**Exercise task**
Render every line of the material below as a JSON list of strings, one string per line, omitting blank lines.

[Word and element pointing entries]
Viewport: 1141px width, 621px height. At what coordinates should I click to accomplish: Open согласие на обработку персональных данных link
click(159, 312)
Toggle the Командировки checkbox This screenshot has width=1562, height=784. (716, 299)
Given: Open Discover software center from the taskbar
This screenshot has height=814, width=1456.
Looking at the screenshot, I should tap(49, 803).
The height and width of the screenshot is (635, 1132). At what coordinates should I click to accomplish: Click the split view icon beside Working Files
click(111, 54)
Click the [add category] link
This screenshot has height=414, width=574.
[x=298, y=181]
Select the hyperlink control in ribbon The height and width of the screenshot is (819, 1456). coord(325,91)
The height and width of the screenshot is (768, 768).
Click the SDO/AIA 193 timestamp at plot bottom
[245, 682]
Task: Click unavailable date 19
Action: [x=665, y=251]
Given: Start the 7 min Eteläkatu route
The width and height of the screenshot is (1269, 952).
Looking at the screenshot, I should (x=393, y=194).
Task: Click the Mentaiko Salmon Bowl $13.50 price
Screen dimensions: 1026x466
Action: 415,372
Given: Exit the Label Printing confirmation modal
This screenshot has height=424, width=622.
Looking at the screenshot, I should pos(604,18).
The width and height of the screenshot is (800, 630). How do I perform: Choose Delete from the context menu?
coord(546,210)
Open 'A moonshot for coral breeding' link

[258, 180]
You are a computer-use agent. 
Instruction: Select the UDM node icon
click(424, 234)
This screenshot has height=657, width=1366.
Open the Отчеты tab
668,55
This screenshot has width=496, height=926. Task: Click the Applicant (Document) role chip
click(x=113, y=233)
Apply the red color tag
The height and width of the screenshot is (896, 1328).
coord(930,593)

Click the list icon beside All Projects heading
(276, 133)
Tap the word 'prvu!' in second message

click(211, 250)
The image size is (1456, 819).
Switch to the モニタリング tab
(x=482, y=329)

**Task output**
[
  "Viewport: 1141px width, 621px height. At what coordinates should I click to accomplish: Open согласие на обработку персональных данных link",
  "click(159, 312)",
  "Toggle the Командировки checkbox This screenshot has width=1562, height=784. (716, 299)",
  "Given: Open Discover software center from the taskbar",
  "This screenshot has height=814, width=1456.",
  "Looking at the screenshot, I should tap(49, 803).",
  "The height and width of the screenshot is (635, 1132). At what coordinates should I click to accomplish: Click the split view icon beside Working Files",
  "click(111, 54)",
  "Click the [add category] link",
  "This screenshot has height=414, width=574.",
  "[x=298, y=181]",
  "Select the hyperlink control in ribbon The height and width of the screenshot is (819, 1456). coord(325,91)",
  "The height and width of the screenshot is (768, 768).",
  "Click the SDO/AIA 193 timestamp at plot bottom",
  "[245, 682]",
  "Task: Click unavailable date 19",
  "Action: [x=665, y=251]",
  "Given: Start the 7 min Eteläkatu route",
  "The width and height of the screenshot is (1269, 952).",
  "Looking at the screenshot, I should (x=393, y=194).",
  "Task: Click the Mentaiko Salmon Bowl $13.50 price",
  "Screen dimensions: 1026x466",
  "Action: 415,372",
  "Given: Exit the Label Printing confirmation modal",
  "This screenshot has height=424, width=622.",
  "Looking at the screenshot, I should pos(604,18).",
  "The width and height of the screenshot is (800, 630). How do I perform: Choose Delete from the context menu?",
  "coord(546,210)",
  "Open 'A moonshot for coral breeding' link",
  "[258, 180]",
  "You are a computer-use agent. ",
  "Instruction: Select the UDM node icon",
  "click(424, 234)",
  "This screenshot has height=657, width=1366.",
  "Open the Отчеты tab",
  "668,55",
  "This screenshot has width=496, height=926. Task: Click the Applicant (Document) role chip",
  "click(x=113, y=233)",
  "Apply the red color tag",
  "The height and width of the screenshot is (896, 1328).",
  "coord(930,593)",
  "Click the list icon beside All Projects heading",
  "(276, 133)",
  "Tap the word 'prvu!' in second message",
  "click(211, 250)",
  "The image size is (1456, 819).",
  "Switch to the モニタリング tab",
  "(x=482, y=329)"
]